My husband, JOHN, was working for the United Press International during November of 1963 and on November 22, 1963 he was in Uvalde, Texas, covering the birthday of ex-Vice President JOHN NANCE GARNER.
I did not go to work on the 22 of November, 1963, but the following event occured (sic) the week after the assassination of President KENNEDY.
During the week following the murder of LEE HARVEY OSWALD, on either Wednesday the 27th, or Thursday the 28th of November, 1963 the Texas driver's license issued to LEE HARVEY OSWALD came into my division.
The record (IBM card) on OSWALD was pulled from the files. Several other employees (5 or 6) of the Department saw the driver's license which was dirty and worn as though it had been carried in a billfold. The license was the talk of the office that day since everyone knew who OSWALD was, and the reason his driver's license records were being pulled from the active file was the fact that he had been killed.

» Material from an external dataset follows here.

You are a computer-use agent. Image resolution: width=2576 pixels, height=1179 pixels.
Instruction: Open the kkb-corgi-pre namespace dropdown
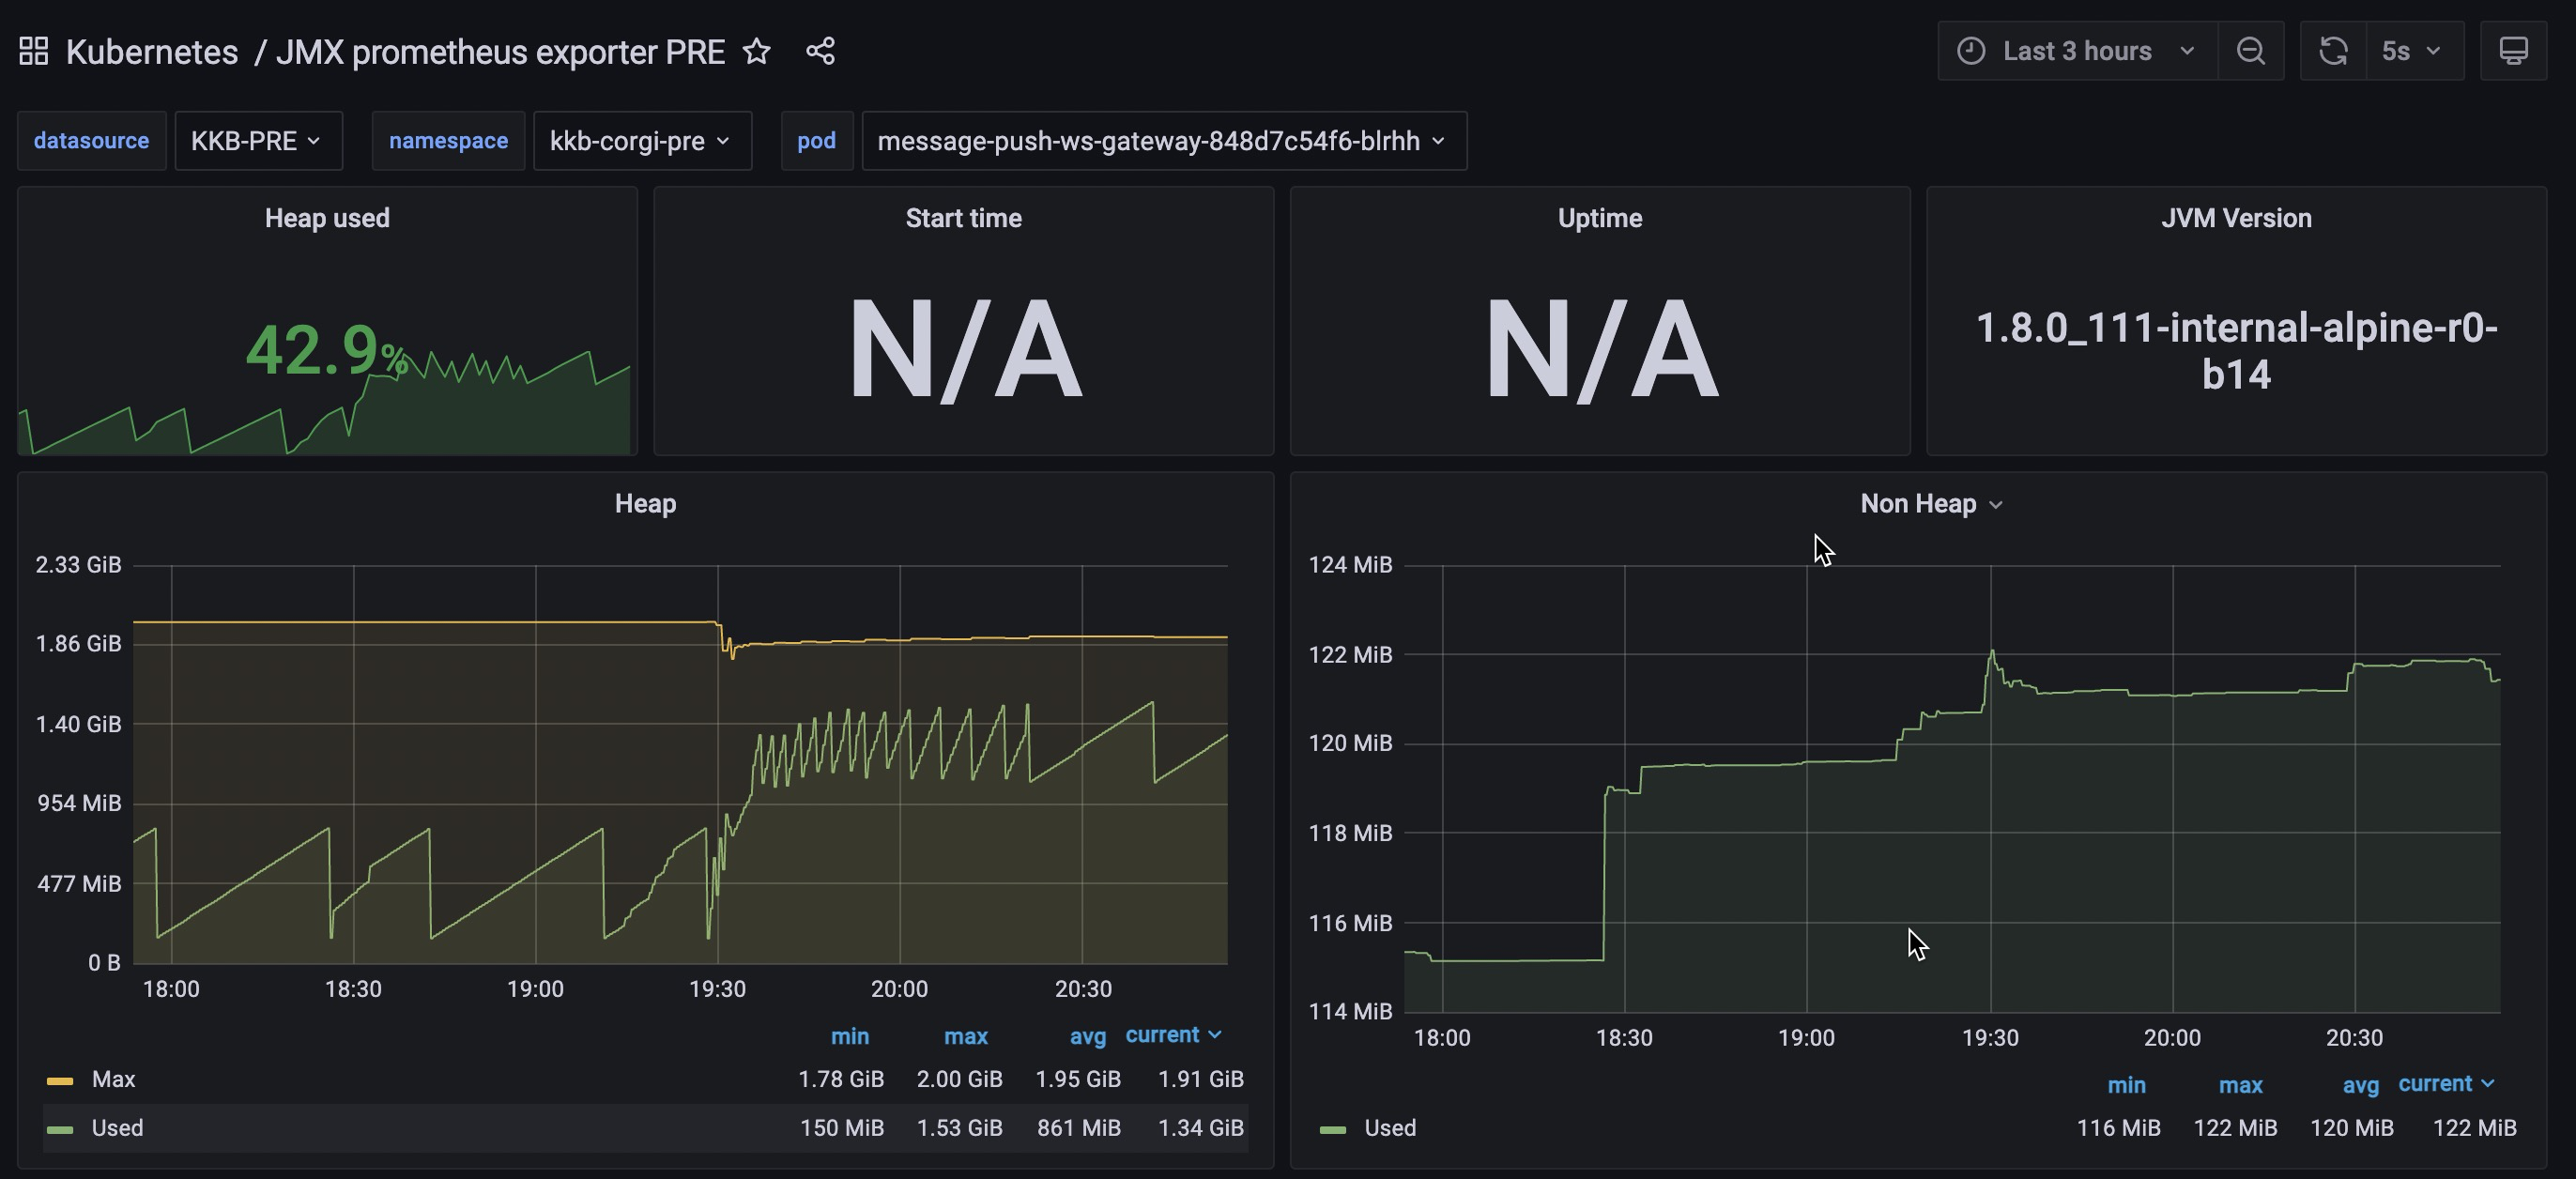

In October of 1966 my husband and I moved to New Orleans and in June of 1967 my husband went to work for WWL-TV, Channel 4.
I, ALETHA FRAIR, hereby affirm that all of the above statement is true to the best of my knowledge.
Signed February 14, 1968.
(Signature of Aletha Frair)
(Signature of witness Gary Sanders)
(Signature of witness Jody Duek)
See the documents discussed above.
In a cover memo accompanying the typed statement, Garrison investigator Gary Sanders gave the names of six women, several still employed at the Texas Department of Public Safety, who would confirm Aletha Frair's statement.
Additional confirmation that a valid Texas
driver's license was assigned to "Lee Harvey Oswald" was provided by
the well-known Texas researcher and activist Ace R. Hayes. Soon
after the closing of the HSCA, Hayes contacted the Texas Department of
Public Safety, Driver and Vehicle Records Department and spoke to the
chief of the department as well as one of the women mentioned in the
Garrison document. He was told that "Lee Harvey Oswald did have a
license."
Despite considerable evidence that "Lee Harvey Oswald" was issued a valid Texas drivers license, no such document has ever been found. Why? For one reason, such a document would have included vital information about Oswald, including his address, height, and weight! What address would have been on that license? And since one Oswald clearly had a valid Texas drivers license, this may help explain why the other Oswald, Harvey, could never have one. Two "Lee Harvey Oswald's" living in close proximity in Texas might have created questions that simply could not be explained without exposing the "Oswald project," a U.S. intelligence operation.
This page has presented a few examples of people who actually saw (LEE) Oswald's driver's license or saw him driving a 1955 Chevrolet station wagon, a 1957 or 1958 two-tone blue Ford, a dark colored 1958 Ford, or a 1959 Cadillac. (HARVEY) Oswald could not drive but (LEE) Oswald was seen driving on many occasions and had a Texas driver's license. We have to wonder why members of the Warren Commission, or any of their highly paid and skilled attorneys, did not simply place a phone call to the Texas Dept of Public Safety and ask if a Texas driver's license had been issued to Lee Harvey Oswald or if there was a vehicle registered in his name. Their failure to address and resolve simple problems like these is yet another reason the public lost faith in the Warren Commission a long time ago.